Geological site of Bard
The village of Bard, a site that is dense with history and culture, boasts not only architectural beauty (the Fort of the same name, the courtly homes) but also praiseworthy landscape aspects. From a morphological point of view, the area in front of the suburb consists of large rocky humps which reveal the signs of the erosive action of the Balteo glacier, which, up to approximately 10,000 years ago, flowed along the main axis of the valley, filling it with powerful depths of ice.
You can observe various geological phenomena at the Bard geological site: the results of a landslide, erratic boulders, potholes, roches moutoneés as well as examples of rock art.
The Bard landslide of 1912 may be linked to a massive collapse, the volume of which is estimated to be 160,000 m3. It consists of large rocky cubic and prismatic shaped blocks. This event is the most recent testimony of landslide activity that is certainly older and does not only interest the site indicated.
Erratic boulders are blocks of stone of metric dimensions transported by the glacier even for kilometres and then deposited during the withdrawal phase. This process is also said to justify the presence of rocky blocks with a different composition with respect to the sub-layer on which they lie.
The potholes are fossil forms shaped by the abrasive action of the waters full of debris originating from the glacier during the regressive phase. Given the turbulent movement and the effect of the mechanical processes exercised by the continuous impact, the stones transported by the waters of the sub-glacial river act like drills, creating enormous cavities.
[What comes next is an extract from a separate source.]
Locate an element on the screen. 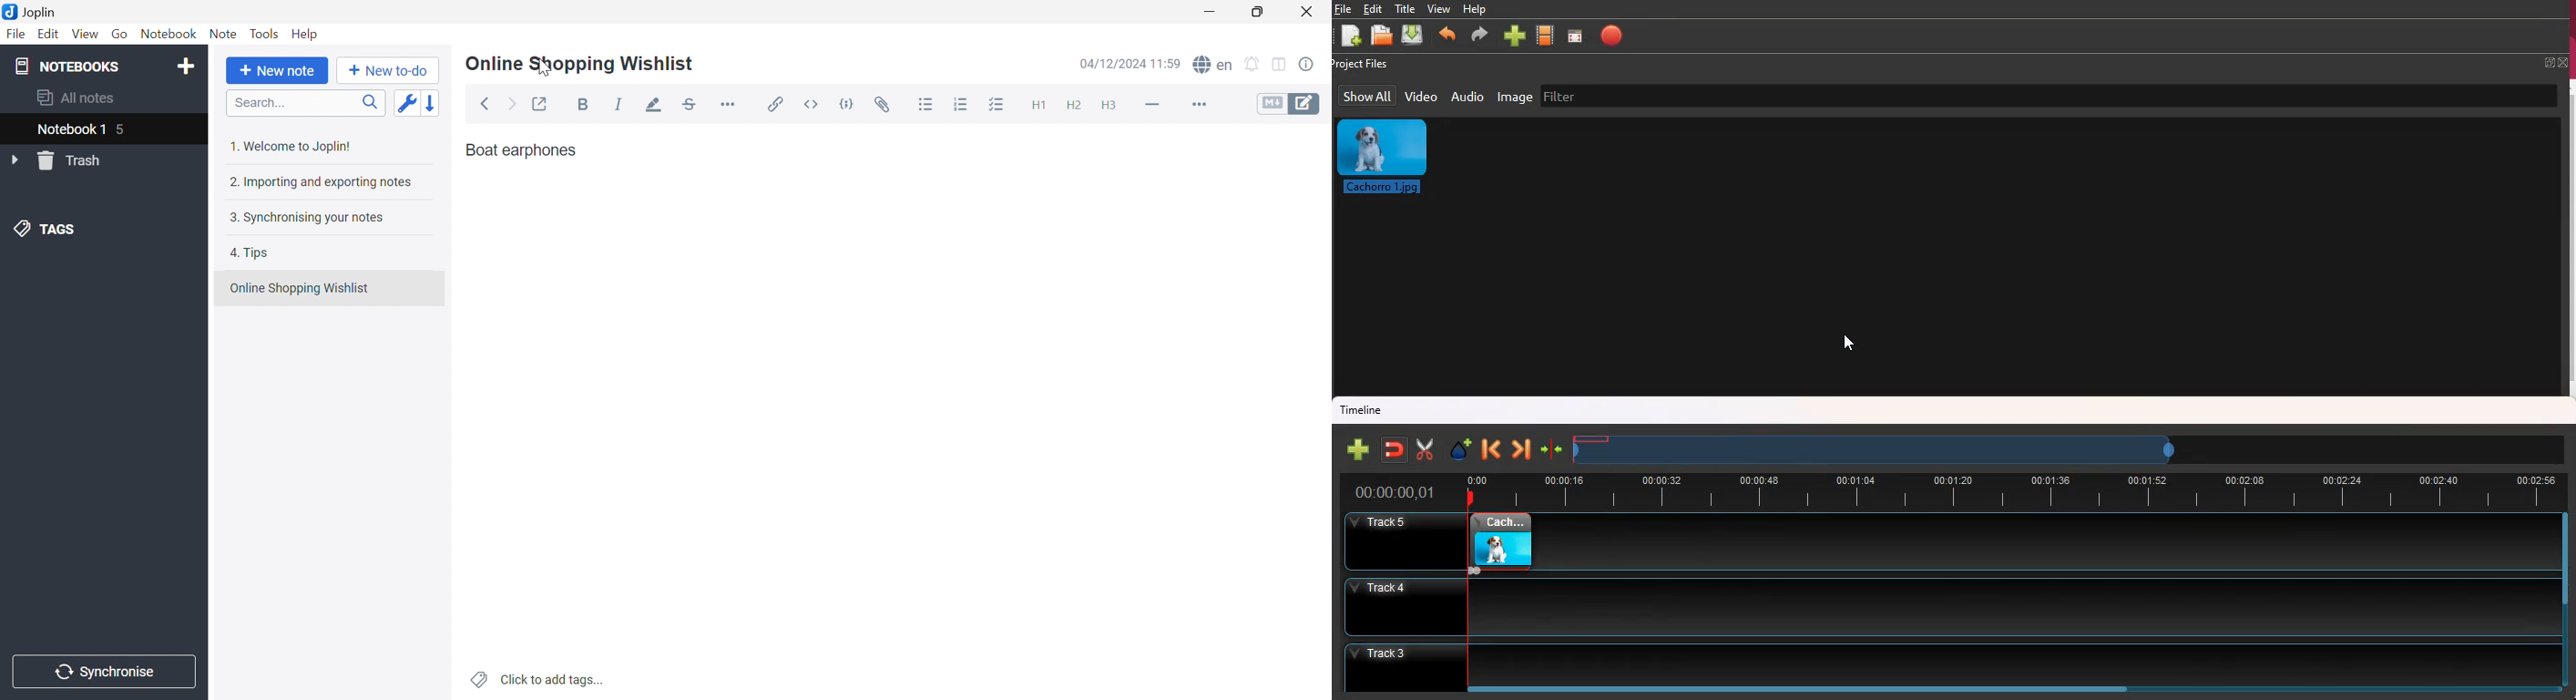  Checkbox list is located at coordinates (1001, 104).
The roche moutonée originate from the pressure exercised by the glacial mass and the grinding action of the noteworthy quantities of debris that shaped the sub-layer, moulding the roche moutonée, lengthened according to the movement direction of the glacier: rounded on top and on the side facing uphill, irregular below.
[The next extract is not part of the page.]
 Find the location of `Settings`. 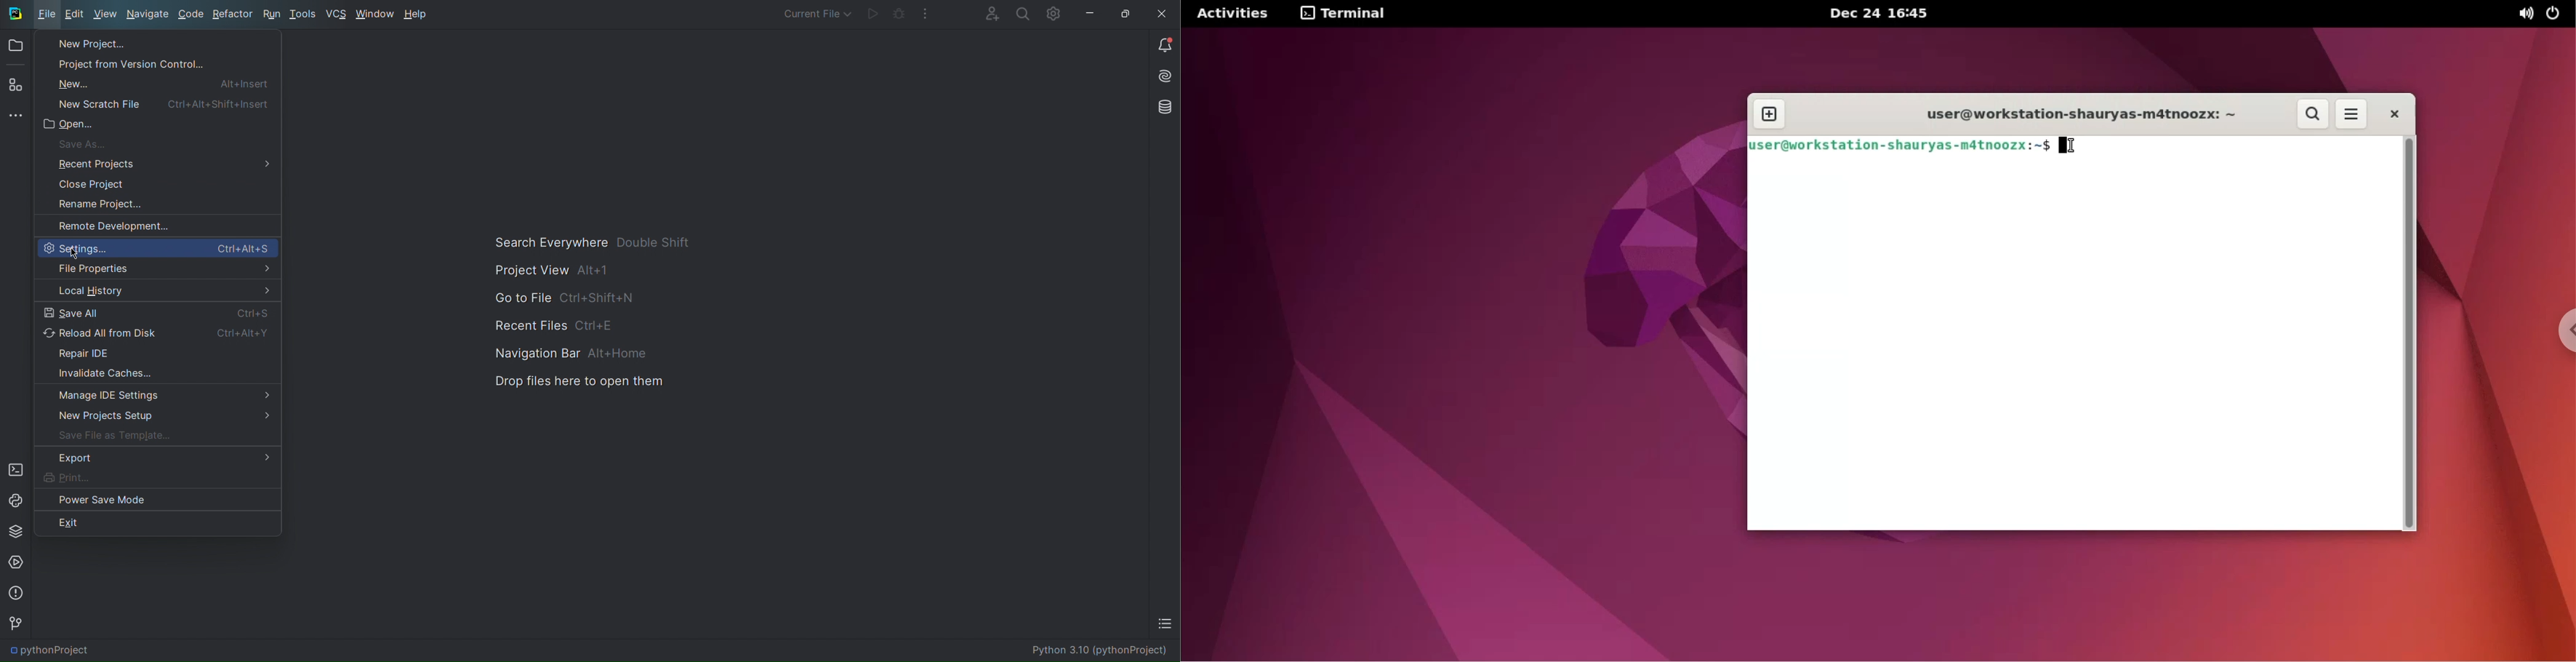

Settings is located at coordinates (157, 246).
There is much doubt surrounding the meaning of the rock incisions of Bard. The “coppelle”, small cavities dug out of the rock, probably dating back to the Bronze age, are said to be reference points for maps. The snake, dating from 3000-2700 B.C. seems to recall the symbol of male fertility. The particularly elongated shiny section, known as the “women’s slide”, was probably formed during the course of the centuries as the result of a female fertility propitiatory practice consisting of sliding down the rock in a sitting position.
How to get there
- By car: from the Pont-Saint-Martin motorway exit, take the S.S. 26 in the direction of Donnas.
- By train : Pont-Saint-Martin train station, then bus in direction Aosta, stop in Bard.
Since it’s not possible to enclose the area, the access is free, at one’s own risk.